◆ WORK TO BE COMPLETED
Each line of the records that holds the word "text" should be copied out.

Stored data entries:
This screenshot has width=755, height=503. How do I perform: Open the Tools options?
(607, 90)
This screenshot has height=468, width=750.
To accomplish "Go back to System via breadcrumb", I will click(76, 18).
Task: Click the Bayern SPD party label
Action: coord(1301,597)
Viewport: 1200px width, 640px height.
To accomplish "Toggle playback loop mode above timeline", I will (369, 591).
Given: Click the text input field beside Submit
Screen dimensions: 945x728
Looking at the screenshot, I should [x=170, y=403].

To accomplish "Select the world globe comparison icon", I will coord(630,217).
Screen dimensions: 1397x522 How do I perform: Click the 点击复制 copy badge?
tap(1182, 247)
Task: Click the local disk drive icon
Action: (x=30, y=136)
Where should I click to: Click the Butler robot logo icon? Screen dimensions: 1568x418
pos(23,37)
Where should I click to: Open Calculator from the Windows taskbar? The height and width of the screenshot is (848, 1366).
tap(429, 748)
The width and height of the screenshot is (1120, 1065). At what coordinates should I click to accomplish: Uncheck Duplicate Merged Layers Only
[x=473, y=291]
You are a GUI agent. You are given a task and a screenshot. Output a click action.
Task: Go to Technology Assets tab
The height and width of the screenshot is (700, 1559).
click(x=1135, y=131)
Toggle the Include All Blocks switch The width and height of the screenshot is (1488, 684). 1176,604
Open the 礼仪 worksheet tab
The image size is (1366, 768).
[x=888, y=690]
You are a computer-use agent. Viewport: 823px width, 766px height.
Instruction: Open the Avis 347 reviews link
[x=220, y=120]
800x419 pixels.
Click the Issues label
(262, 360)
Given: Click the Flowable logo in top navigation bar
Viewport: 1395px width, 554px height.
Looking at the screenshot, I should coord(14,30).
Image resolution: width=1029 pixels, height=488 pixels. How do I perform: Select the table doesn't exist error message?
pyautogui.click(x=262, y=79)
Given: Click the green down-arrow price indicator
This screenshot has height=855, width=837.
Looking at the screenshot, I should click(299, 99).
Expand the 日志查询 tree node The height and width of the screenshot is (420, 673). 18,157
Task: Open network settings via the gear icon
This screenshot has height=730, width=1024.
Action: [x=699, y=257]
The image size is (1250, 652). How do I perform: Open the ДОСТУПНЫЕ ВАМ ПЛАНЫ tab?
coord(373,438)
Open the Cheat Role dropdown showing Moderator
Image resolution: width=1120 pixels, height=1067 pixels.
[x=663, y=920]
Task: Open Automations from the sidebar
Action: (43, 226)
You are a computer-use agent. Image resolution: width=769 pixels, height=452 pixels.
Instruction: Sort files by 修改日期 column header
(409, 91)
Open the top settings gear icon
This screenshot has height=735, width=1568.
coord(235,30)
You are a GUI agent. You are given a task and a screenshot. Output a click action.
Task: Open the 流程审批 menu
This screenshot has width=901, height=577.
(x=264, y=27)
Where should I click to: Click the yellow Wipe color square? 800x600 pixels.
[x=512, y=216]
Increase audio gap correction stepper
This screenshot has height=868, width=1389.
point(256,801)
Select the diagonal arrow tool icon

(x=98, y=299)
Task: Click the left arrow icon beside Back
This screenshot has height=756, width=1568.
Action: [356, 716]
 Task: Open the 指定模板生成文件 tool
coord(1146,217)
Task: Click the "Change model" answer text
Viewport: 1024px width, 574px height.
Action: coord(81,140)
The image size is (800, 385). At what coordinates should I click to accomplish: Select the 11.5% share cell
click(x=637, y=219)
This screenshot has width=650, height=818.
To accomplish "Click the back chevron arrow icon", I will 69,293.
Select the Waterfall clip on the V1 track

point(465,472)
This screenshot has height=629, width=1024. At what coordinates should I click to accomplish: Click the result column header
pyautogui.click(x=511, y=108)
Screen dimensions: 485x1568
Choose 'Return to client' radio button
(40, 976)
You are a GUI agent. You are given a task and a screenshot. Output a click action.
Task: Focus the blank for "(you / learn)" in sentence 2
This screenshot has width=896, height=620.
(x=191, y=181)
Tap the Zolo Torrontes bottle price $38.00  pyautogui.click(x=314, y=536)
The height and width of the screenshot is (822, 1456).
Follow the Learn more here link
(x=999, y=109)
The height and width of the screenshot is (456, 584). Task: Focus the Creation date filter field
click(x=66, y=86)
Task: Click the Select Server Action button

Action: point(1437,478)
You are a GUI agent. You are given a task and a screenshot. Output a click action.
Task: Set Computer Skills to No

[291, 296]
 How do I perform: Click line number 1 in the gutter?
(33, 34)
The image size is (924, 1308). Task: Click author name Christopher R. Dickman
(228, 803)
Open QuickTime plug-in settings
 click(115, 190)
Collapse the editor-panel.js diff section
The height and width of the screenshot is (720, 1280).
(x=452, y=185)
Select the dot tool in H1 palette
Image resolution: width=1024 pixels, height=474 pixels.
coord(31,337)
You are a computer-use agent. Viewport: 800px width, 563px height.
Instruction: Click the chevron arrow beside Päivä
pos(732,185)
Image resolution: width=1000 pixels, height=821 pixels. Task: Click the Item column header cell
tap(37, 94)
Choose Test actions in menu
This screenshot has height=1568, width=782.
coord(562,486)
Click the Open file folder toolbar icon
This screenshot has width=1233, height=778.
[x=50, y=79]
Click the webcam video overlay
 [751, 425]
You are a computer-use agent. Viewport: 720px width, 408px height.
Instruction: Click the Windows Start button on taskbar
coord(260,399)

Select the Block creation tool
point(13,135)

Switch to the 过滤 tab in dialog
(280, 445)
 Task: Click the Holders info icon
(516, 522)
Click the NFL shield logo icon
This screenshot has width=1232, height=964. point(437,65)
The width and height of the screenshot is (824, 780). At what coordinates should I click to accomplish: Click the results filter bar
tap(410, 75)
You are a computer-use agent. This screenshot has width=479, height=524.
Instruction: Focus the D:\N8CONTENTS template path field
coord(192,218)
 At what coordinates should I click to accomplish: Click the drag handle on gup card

◆ OUTPUT OF THE EXERCISE
Given: Click the text input field beside Submit
Task: Click the "Change model" answer text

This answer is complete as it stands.